Lentas, insuportavelmente lentas e sem sentimento de urgência, as negociações sobre as alterações climáticas chegaram ao último dia em Doha, sem que se vislumbrem sinais de um acordo e com sérios indícios de que se vão prolongar até sábado. Acumulam-se acusações contra o Qatar, o país anfitrião, por não ter tido mão no encontro que reúne mais de 190 países sob égide da ONU para discutir como encontrar um sucessor para o Protocolo de Quioto, que limita as emissões de gases com efeito de estufa.

Muitos delegados, incluindo a União Europeia, criticam a falta de envolvimento do presidente da conferência, o vice-primeiro-ministro do Qatar, Abdallah al-Attiya. Face às críticas, o governante do país que tem o mais alto nível de emissões de dióxido de carbono (C02) per capita lançou, quando estava a ser criticado por causa das negociações que ameaçavam eternizar-se: “Eu não tenho pressa, estou em casa, moro a dez minutos de carro daqui. Ficaria encantado por ter-vos todos aqui por mais uns dias”. Foi chamado à ordem pela comissária europeia Connie Hedegaard , ela sim com pressa: “Não nos resta muito tempo. O senhor não tem muito tempo. Por favor, convoque uma reunião ministerial”.

O principal ponto de discórdia é o dinheiro. Em 2009, em Copenhaga, os países desenvolvidos prometeram dar 100 mil milhões de dólares aos países em desenvolvimento até 2020 para os ajudar a cortar as suas emissões de dióxido de carbono (C02), o principal gás com efeito de estufa, e também para se adaptarem aos efeitos das alterações climáticas, causadas pelo aquecimento global. Até agora, os países ricos já se terão comprometido em projectos no valor de 30 mil milhões de dólares.
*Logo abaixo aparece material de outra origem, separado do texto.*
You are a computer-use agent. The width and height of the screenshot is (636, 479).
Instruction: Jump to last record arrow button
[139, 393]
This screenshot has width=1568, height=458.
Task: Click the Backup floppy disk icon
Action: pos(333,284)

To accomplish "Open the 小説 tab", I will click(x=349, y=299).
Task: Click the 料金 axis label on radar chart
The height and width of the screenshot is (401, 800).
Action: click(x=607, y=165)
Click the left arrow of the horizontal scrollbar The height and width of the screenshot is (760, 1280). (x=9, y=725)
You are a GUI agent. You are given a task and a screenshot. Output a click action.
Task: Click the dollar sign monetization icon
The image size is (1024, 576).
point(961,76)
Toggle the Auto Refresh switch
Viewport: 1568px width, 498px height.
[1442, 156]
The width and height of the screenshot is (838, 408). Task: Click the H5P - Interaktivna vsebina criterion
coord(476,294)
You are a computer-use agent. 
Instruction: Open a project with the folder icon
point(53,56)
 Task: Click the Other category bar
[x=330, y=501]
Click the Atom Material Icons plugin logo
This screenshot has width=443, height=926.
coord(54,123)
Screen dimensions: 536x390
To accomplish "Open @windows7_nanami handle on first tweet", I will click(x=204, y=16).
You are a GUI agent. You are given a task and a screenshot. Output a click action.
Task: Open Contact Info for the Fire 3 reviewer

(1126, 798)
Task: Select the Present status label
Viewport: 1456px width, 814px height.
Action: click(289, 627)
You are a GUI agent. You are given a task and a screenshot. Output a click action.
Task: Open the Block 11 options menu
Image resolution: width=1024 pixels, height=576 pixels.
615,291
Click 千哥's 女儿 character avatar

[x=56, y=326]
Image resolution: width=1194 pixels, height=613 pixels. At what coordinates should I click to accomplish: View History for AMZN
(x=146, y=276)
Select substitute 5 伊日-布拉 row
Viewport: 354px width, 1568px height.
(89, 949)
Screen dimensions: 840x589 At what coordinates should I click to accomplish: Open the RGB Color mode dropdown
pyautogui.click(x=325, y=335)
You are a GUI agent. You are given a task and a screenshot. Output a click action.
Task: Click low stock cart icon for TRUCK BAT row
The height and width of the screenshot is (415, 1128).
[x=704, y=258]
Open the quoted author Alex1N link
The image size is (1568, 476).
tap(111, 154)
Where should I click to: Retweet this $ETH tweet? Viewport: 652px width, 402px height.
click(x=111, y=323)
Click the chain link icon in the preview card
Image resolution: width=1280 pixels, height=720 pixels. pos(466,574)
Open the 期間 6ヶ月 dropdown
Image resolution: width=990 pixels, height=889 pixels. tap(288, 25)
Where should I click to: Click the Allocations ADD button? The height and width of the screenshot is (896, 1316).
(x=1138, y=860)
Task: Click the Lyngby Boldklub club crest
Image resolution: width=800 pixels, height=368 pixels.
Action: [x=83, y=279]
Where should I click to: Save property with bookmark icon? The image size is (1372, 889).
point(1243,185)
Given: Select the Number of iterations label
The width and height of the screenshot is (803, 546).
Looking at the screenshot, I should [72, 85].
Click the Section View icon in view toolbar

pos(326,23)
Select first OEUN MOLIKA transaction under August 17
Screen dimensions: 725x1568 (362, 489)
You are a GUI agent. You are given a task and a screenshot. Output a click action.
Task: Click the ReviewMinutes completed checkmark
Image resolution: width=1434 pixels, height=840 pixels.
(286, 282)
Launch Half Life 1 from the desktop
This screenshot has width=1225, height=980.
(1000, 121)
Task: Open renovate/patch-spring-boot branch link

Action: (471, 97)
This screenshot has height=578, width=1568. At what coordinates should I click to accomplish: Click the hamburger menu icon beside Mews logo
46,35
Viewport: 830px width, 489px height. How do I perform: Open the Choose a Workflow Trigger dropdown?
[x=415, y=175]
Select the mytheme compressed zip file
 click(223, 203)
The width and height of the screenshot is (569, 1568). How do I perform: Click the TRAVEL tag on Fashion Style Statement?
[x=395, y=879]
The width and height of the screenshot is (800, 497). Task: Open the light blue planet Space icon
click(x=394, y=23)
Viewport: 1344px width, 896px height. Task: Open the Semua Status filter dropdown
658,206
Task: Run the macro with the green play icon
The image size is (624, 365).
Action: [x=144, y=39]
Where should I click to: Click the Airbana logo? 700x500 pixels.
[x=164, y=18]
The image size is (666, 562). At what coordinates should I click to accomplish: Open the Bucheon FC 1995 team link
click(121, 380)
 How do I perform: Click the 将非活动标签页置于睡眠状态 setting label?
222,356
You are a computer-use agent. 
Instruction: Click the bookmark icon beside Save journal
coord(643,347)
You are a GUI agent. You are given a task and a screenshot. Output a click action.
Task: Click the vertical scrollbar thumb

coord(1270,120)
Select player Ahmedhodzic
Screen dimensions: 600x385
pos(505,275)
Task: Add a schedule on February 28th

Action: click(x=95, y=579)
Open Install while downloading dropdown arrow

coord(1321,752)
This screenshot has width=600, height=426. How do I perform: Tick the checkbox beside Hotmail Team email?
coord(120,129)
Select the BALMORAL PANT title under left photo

Mas não está nada estabelecido sobre o ritmo que os países mais ricos devem ter no cumprimento das promessas a partir daqui até 2020, ou como fazê-los sequer cumprir as suas promessas.

Por isso, alguns países em desenvolvimento, com a China à cabeça – que nestas negociações ainda é assim considerada – foram para Doha com a esperança de obter das nações mais ricas compromissos no valor de 60 mil milhões de dólares até 2015. Num contexto de retracção, quando não de recessão económica, nunca seria uma perspectiva muito realista – e, de facto, as negociações não progrediram. Foram anunciados alguns novos fundos, em especial da União Europeia (6,85 mil milhões de euros em 2013 e 2014).

O negociador norte-americano Jonathan Pershing sublinhou que o que ficou estabelecido em Copenhaga foi ultrapassado. “Foi um acordo voluntário dos países dadores para dar colectivamente um valor que se aproximasse dos 30 mil milhões dólares. A segunda parte era mobilizar 100 mil milhões de dólares até 2020 e estamos a trabalhar para isso. Não é importante se são anunciados aqui ou não novos compromissos”, sublinhou.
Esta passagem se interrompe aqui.